In intimate relationships, we often find ourselves looking for the same thing -- validation, confidence, reassurance and of course, love. Deep and meaningful L-O-V-E.
When we don't hear 'I love you' from our significant other, that validation, confidence and reassurance can quickly drop off.
But where did the significance behind these words come from and why do we put so much emphasis on eight little letters?
Psychologist and dating expert Melanie Schilling told HuffPost Australia this significance can be related to the make up of the English language.
"In English we only have one word for love -- LOVE. Other languages have several ways to describe the feelings of devotion and adoration, in fact Sanskrit has 96," Schilling said.
"So this places a huge emphasis on the word for us."
The L word is a defining factor in an intimate relationship and verbalizing it signifies the depth and seriousness of the union.
Sanskrit isn't the only language with more than one way to verbally express your love. According to author Robert A. Johnson in his book 'The Fisher King and the Handless Maiden: Understanding the Wounded Feeling Function in Masculine and Feminine Psychology', Persian has 80 words for love, and Greek has three.
"Ancient Greek and Egyptian literature is full of references to romantic love. There is no doubt that it is a state of being that we have aspired to for a very long time," Schilling said.
Aside from the history of the English language, Schilling explains the words 'I love you' are significant because they act as a potential forecast for the future of the relationship.
"The other reason we place so much emphasis on hearing the three little words is that it's a symbol for the next level of the relationship," Schilling said.
"In modern relationships, it has become a signpost for moving into a deeper stage of the relationship, a symbol of commitment and a perceived emotional safety-net.
"It's the green light to move forward, open up, bare all and get vulnerable together."
The reason we can find ourselves waiting to hear the words 'I love you' is because of the attachment we make between ourselves and our romantic partner.
According to Schilling, this makes hearing 'love' a whole lot more important as "the L word is a defining factor in an intimate relationship and verbalizing it signifies the depth and seriousness of the union."
Despite this, there may be times we hear 'I love you' but can't decipher the real meaning or real intention.
Schilling explains the significance in someone's declaration of love can be identified in their motivation.
Showing unconditional respect, support, encouragement or behaving like a 'team' can be more meaningful for some couples.
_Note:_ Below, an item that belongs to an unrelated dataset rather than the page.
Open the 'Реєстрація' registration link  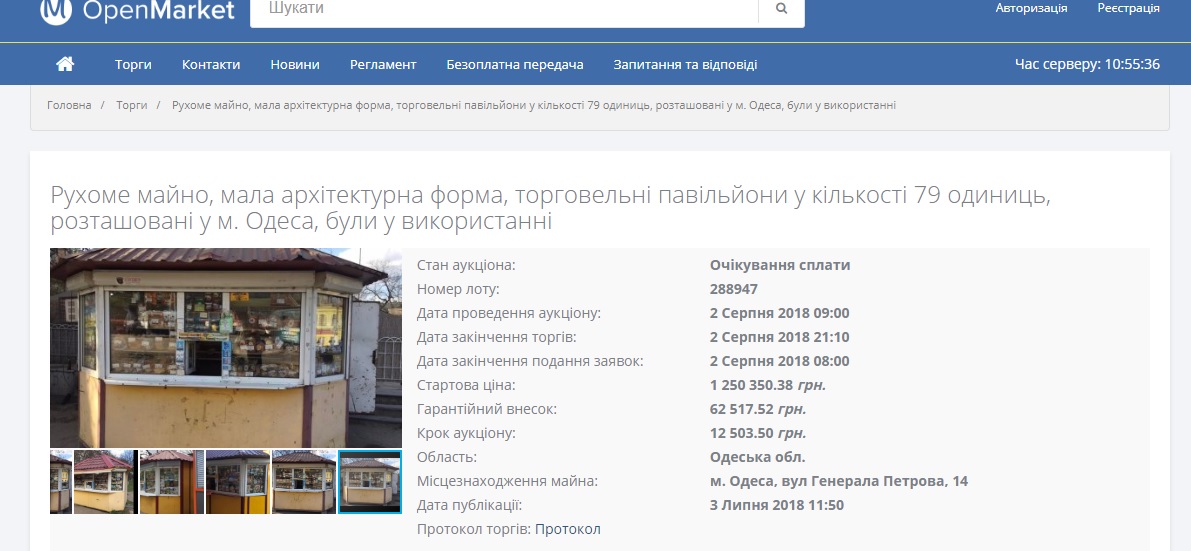click(1128, 8)
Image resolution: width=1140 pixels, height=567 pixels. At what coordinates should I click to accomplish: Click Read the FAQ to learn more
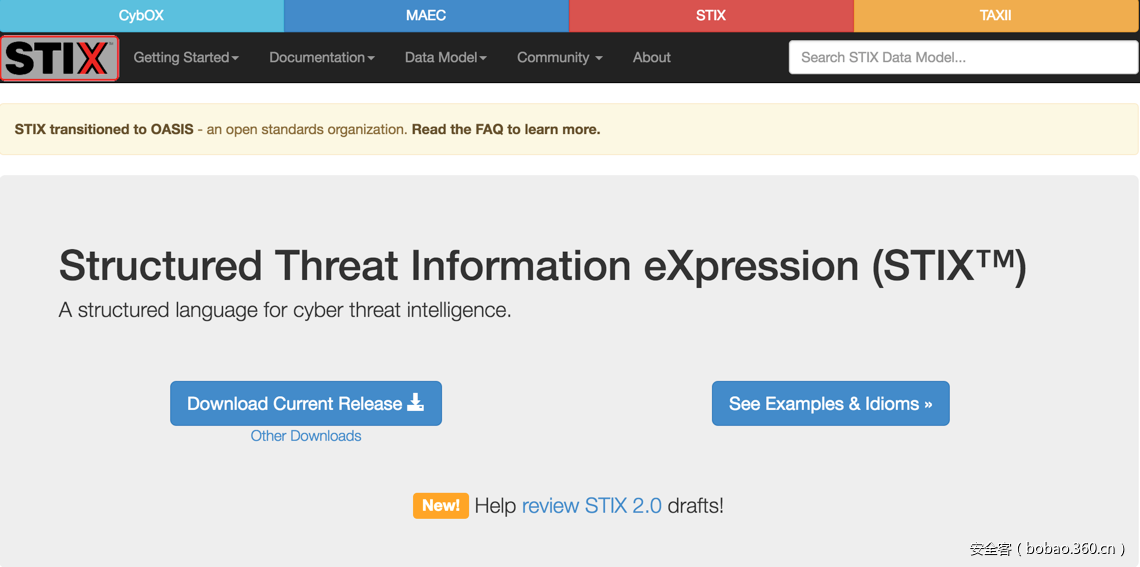[505, 129]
"Sometimes, people say the words in order to 'get' something such as sex, attention or an ego boost," Schilling said.
"This is a manipulative technique and is often short-lived -- "He only says I love you when he wants sex" or "She only tells me she loves me when she knows she's done something wrong"."
Interestingly, although the words 'I love you' indicate a committed, legitimate relationship, Schilling suggests gestures may actually be a more significant expression of love.
"Many people believe actions speak louder than words, so loving gestures can be much more powerful and meaningful," Schilling said.
"Showing unconditional respect, support, encouragement or behaving like a 'team' can be more meaningful for some couples."